TEXTO PARA LEITURA:

^^^^^^^^^^^^^^^^

A mais visível mudança na universidade foi o expurgo da reflexão política, militância e questionamento da ordem. Professores e alunos foram expulsos e afastados, e uma nova tecnocracia foi se tornando ainda mais forte no mundo acadêmico nacional. Em troca do apoio recebido da classe média, a ditadura reservou ao ensino superior um sentido de ascensão social para os filhos dessa classe, continuando a barragem de alunos pobres e valorizando a graduação como forma de qualificar mão de obra e lapidar a entrada no mercado de trabalho. Dessa época a solidificação do costume de usar o anel de formatura e pendurar o diploma na sala de estar da casa, elementos de distinção.
Mas o país seguiu fortemente o rumo da modernização conservadora, multiplicando sua população e seu parque industrial. Assim, o sistema de pós-graduação também passou a ser implantado e, a partir de 1968/69, a entrada cada vez mais forte do capital privado no setor universitário, ovo de serpente responsável atualmente por mais de 75% de todas as matrículas.
Com as transformações políticas e econômicas nos anos 1980, uma nova conjuntura se abriu. A universidade, que, grosso modo, havia sido treinamento para a elite, depois dínamo do desenvolvimento econômico, pedra angular da crítica social e formadora de mão de obra qualificada e dócil ao regime, teve que procurar se adequar aos novos rumos, e acredito que daí se estenda a conjuntura atual em que vivemos.
Nessa, o ideário socialista desapareceu do horizonte imediato, com a naturalização do modo de produção capitalista e da presença do Estado burguês enquanto gestor da vida social. Assim, se relativizou o papel de transmissão dos valores cívicos que a formação universitária chegou a possuir. Também com as dramáticas modificações tecnológicas e no gerenciamento da força de trabalho, o ensino superior se tornou desajeitado para a formação de mão de obra qualificada para o mercado. Com o término da fase econômica expansionista, o papel nesse sentido se mostrou defasado. Finalmente, com o neoliberalismo e o reordenamento do aparelho de Estado, novas injunções passaram a ser dominantes, como a presença do Banco Mundial na gestão do ensino, através de metas e projetos em troca de empréstimos aos governos. (LEHER, 1999.). O conceito onipresente para qualificar o ensino superior passou a ser o de “crise”, porque se trata, ao fim e ao cabo, de uma universidade construída no e para o capitalismo que parece não dar mais conta de sua missão.
4) A Negociação e a Greve:
Em agosto de 2010 oficializaram-se os debates entre os professores e o Estado brasileiro para a reforma da carreira. Numa seqüência de reuniões, o ANDES –SN expôs demoradamente e de forma inequívoca o que entendia ser uma carreira justa, lógica e qualificada, sistematizando idéias e conceitos elaborados por suas bases através dos grupos de trabalho. Os negociadores do governo, outrossim, reportaram entender a posição dos professores e anotar os dados, repassando aos superiores.

^^^^^^^^^^^^^^^^

TRECHO DA LISTAGEM:

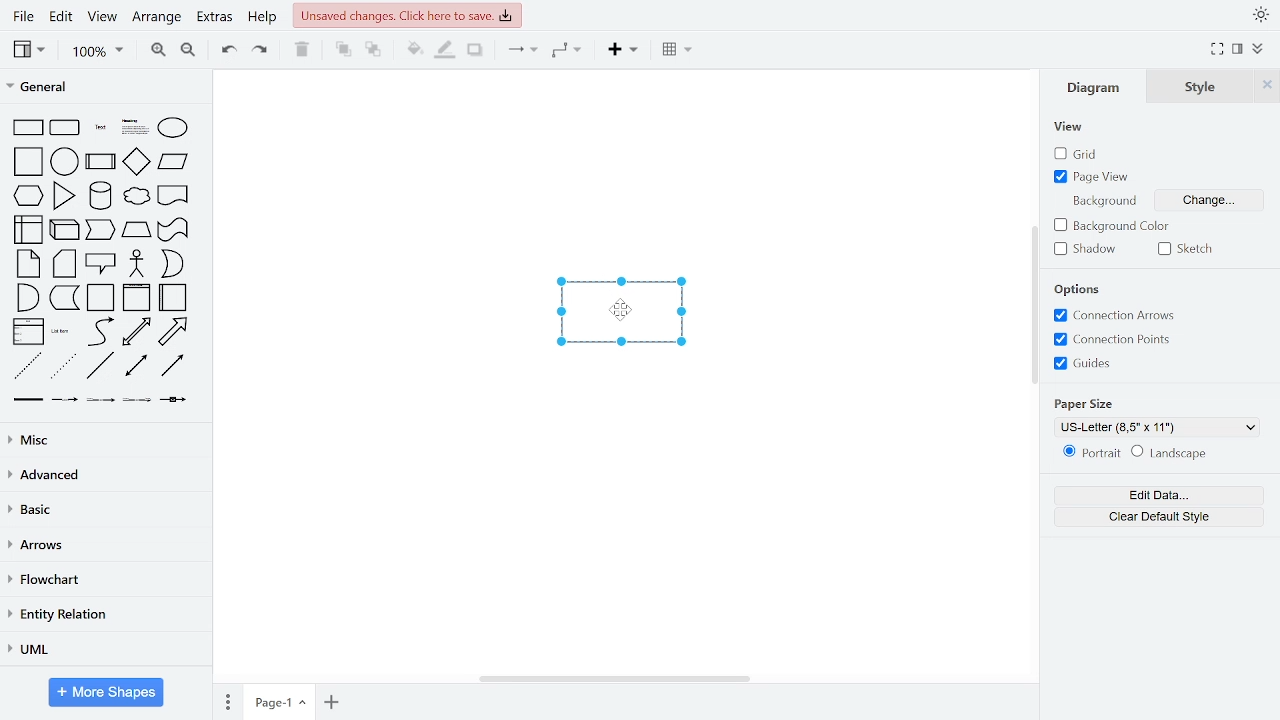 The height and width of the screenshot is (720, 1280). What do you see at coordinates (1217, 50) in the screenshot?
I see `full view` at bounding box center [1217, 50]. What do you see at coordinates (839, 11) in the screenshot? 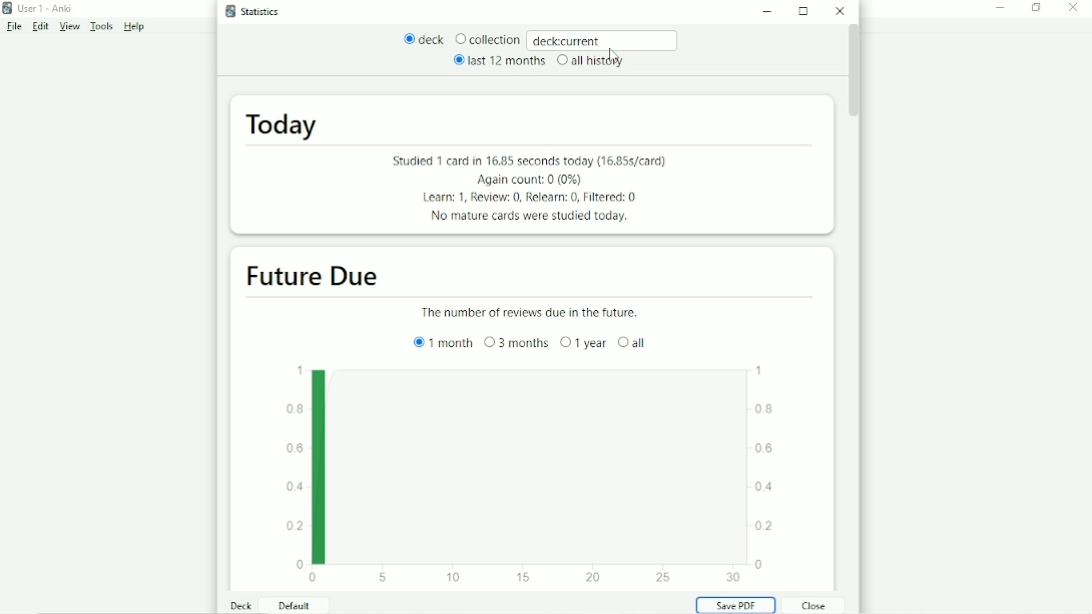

^^^^^^^^^^^^^^^^

O QUE FAZER:
Responda, por favor, com base no texto sobre a universidade:
1. Que costume se solidificou na época da ditadura como elemento de distinção?
2. A partir de quando o capital privado passou a entrar com cada vez mais força no setor universitário, e por quanto das matrículas ele responde atualmente?
3. Em que mês e ano se oficializaram os debates entre os professores e o Estado brasileiro para a reforma da carreira?
A listagem não é necessária para resolver o exercício.

RESOLUÇÃO DO EXERCÍCIO:
1. O costume de usar o anel de formatura e pendurar o diploma na sala de estar da casa.
2. A partir de 1968/69; atualmente responde por mais de 75% de todas as matrículas.
3. Em agosto de 2010.